REQUIRED TASK
Copy out every one of the entries below word for word, but leave the pictures out.

===

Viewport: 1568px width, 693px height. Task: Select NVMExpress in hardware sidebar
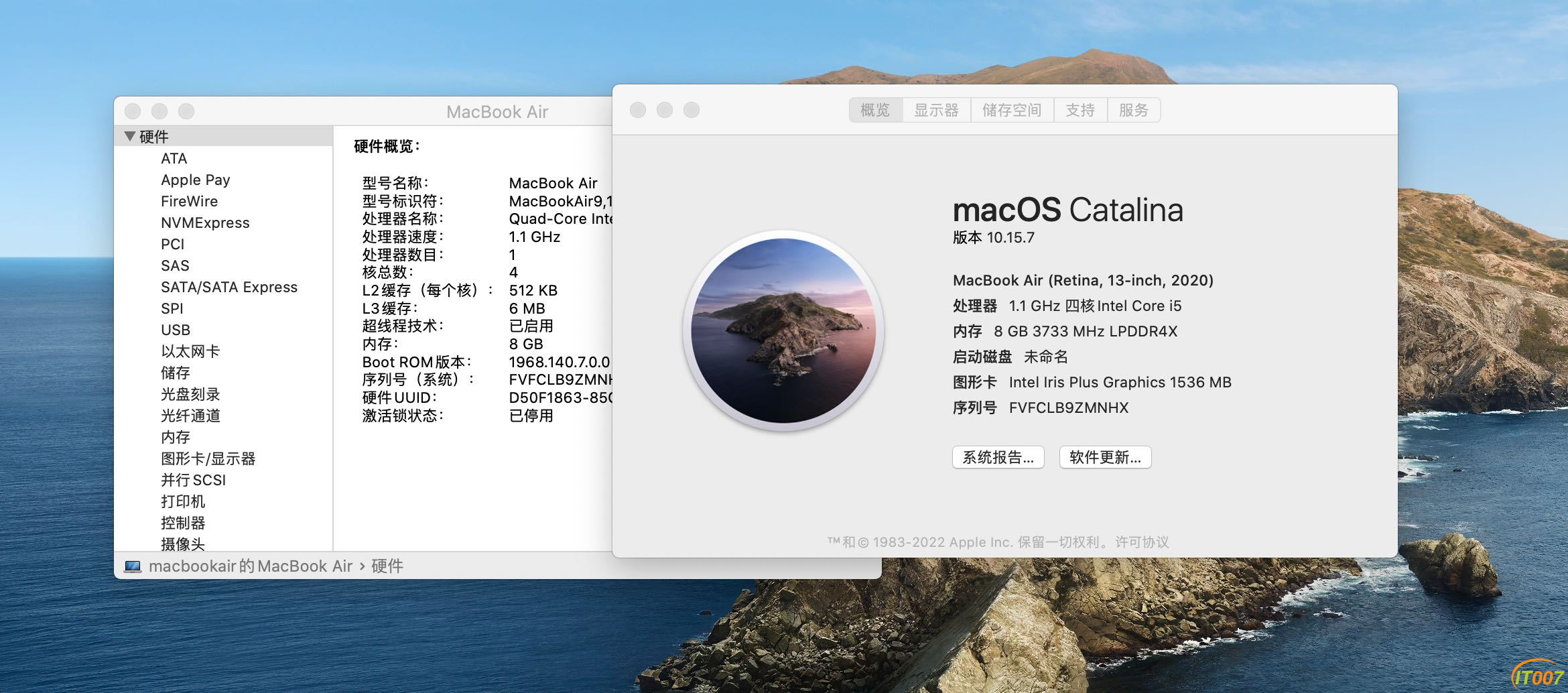click(205, 223)
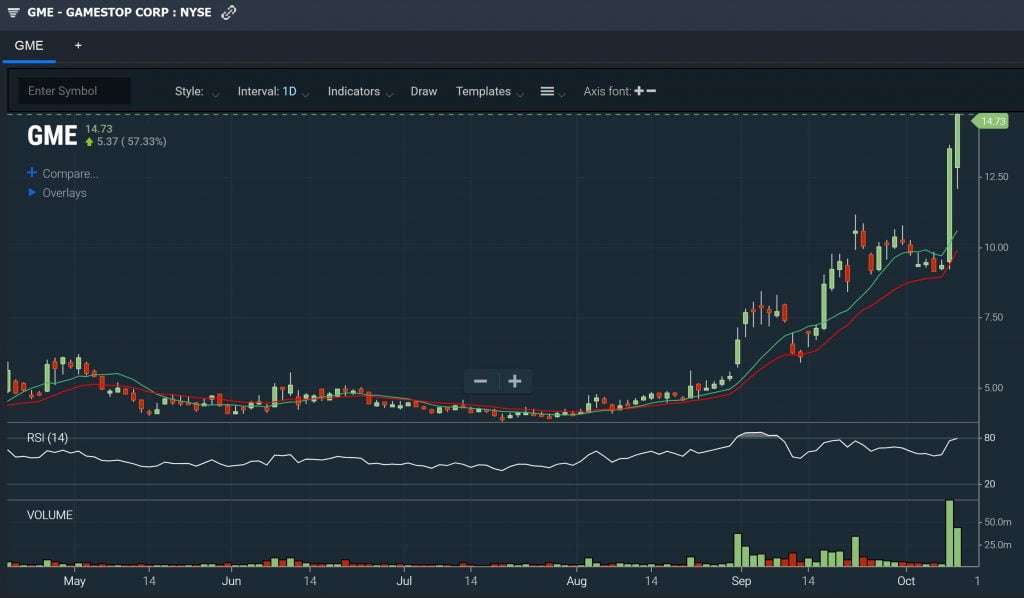Click the 14.73 current price label on axis
This screenshot has height=598, width=1024.
(x=991, y=121)
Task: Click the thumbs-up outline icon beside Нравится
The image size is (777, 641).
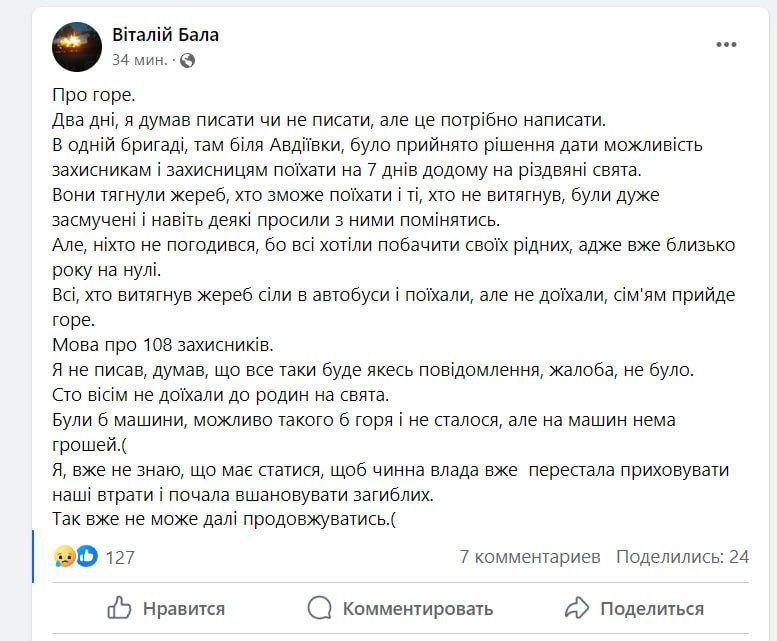Action: click(119, 608)
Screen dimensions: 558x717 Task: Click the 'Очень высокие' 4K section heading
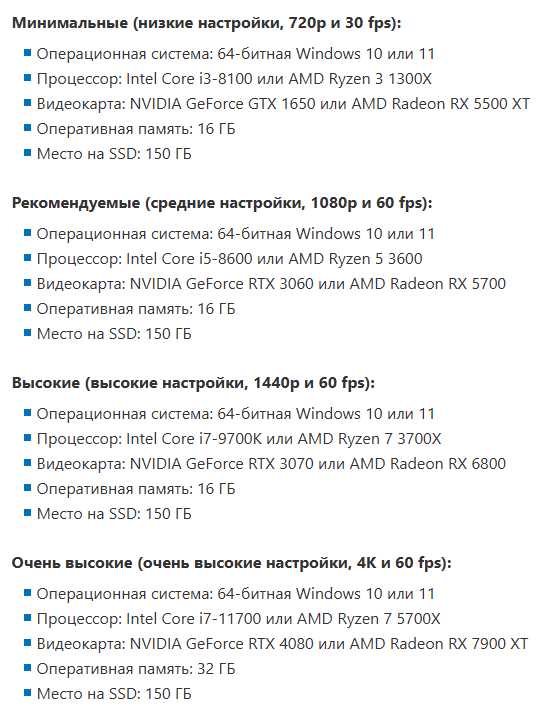(x=231, y=562)
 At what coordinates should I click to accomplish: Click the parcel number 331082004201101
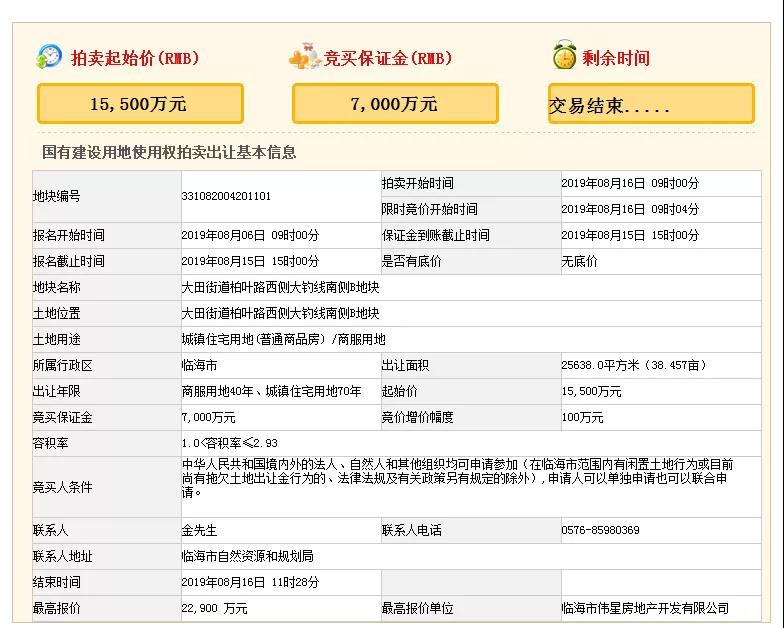(x=226, y=197)
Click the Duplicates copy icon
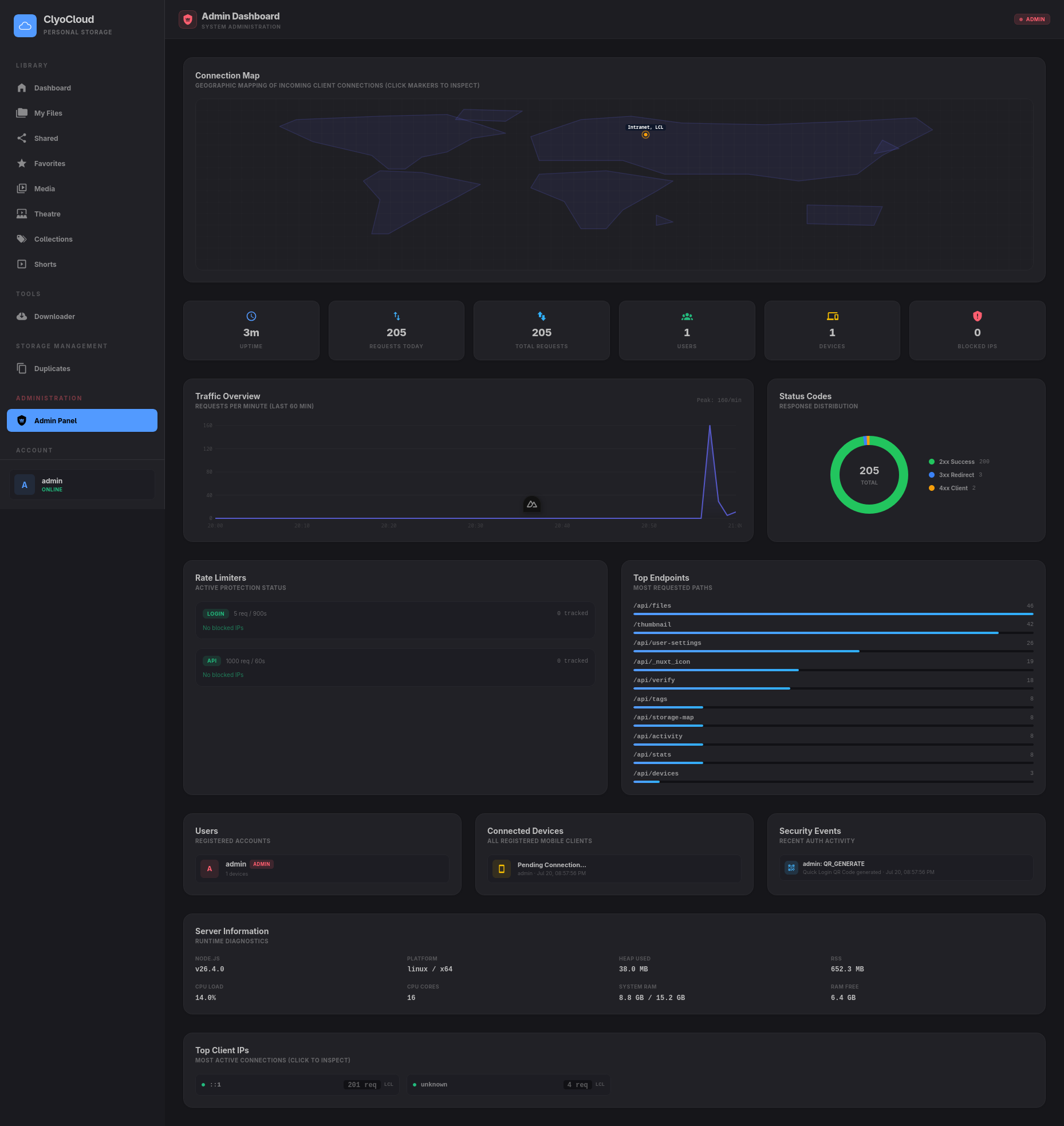 pyautogui.click(x=22, y=368)
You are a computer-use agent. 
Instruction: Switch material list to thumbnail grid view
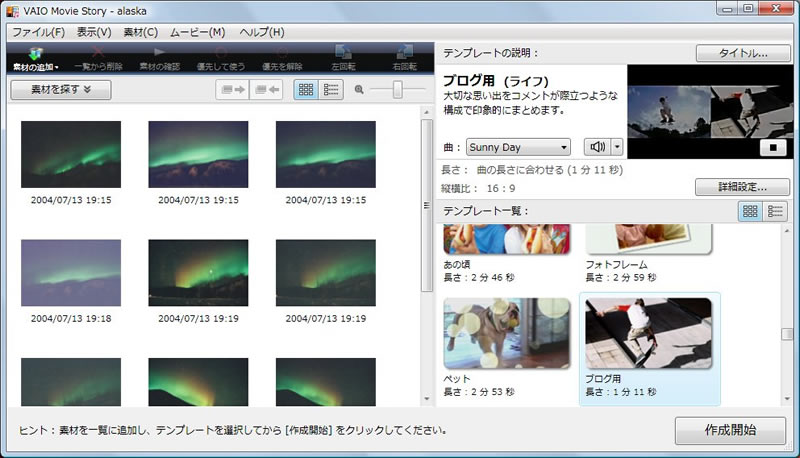(306, 90)
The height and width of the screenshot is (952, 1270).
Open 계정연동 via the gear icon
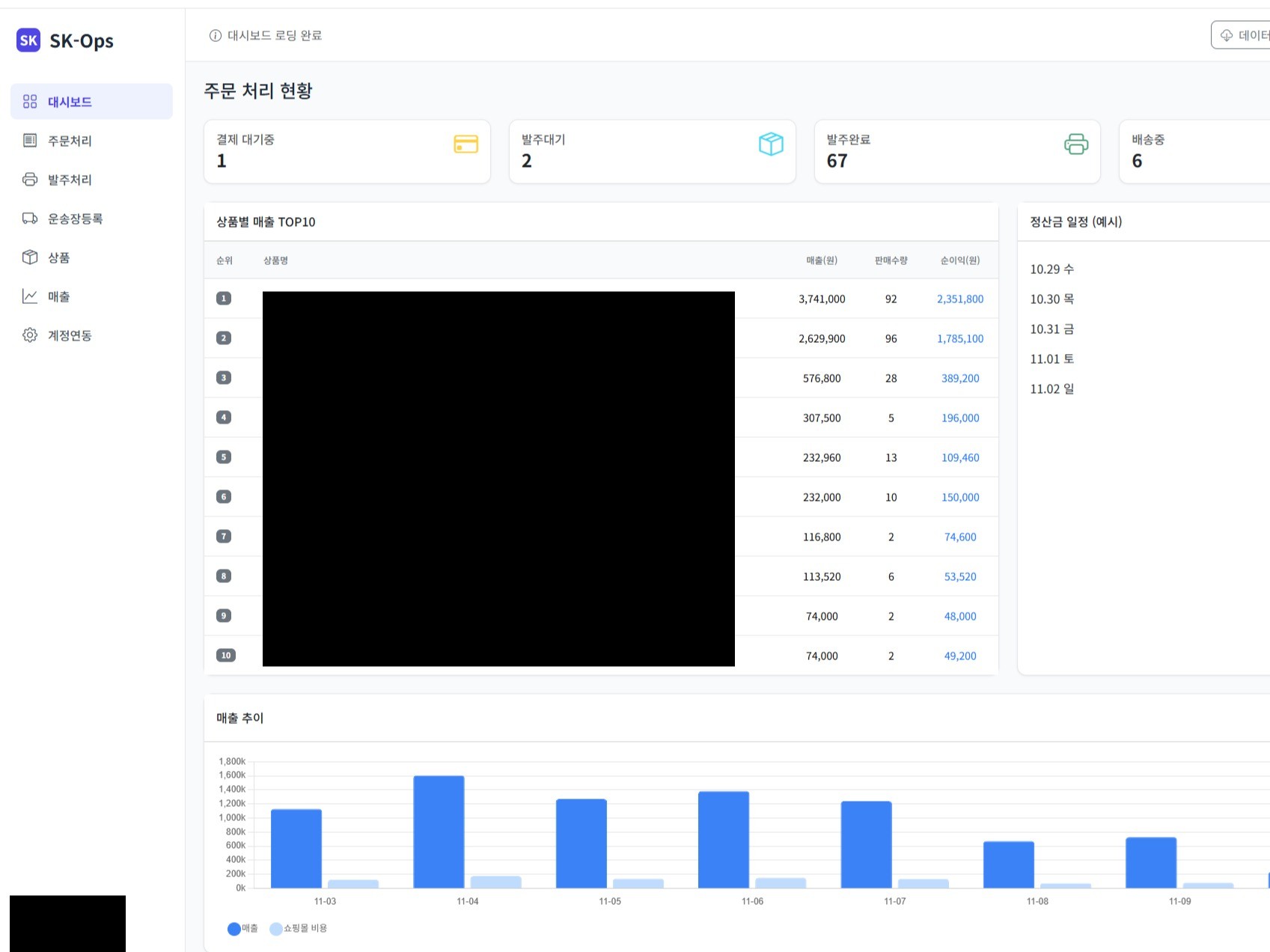(x=30, y=335)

===

CORRECT OUTPUT
Viewport: 1568px width, 693px height. Task: Select NVMExpress in hardware sidebar
click(205, 223)
Click the 14.73 current price label on axis
This screenshot has height=598, width=1024.
(x=991, y=121)
Task: Click the thumbs-up outline icon beside Нравится
The image size is (777, 641).
Action: click(119, 608)
Screen dimensions: 558x717 Task: Click the 'Очень высокие' 4K section heading
(x=231, y=562)
 At what coordinates should I click to accomplish: Click the parcel number 331082004201101
(x=226, y=197)
Click the Duplicates copy icon
 pyautogui.click(x=22, y=368)
You are a computer-use agent. 
Instruction: Switch material list to thumbnail grid view
(306, 90)
The height and width of the screenshot is (952, 1270).
Open 계정연동 via the gear icon
(x=30, y=335)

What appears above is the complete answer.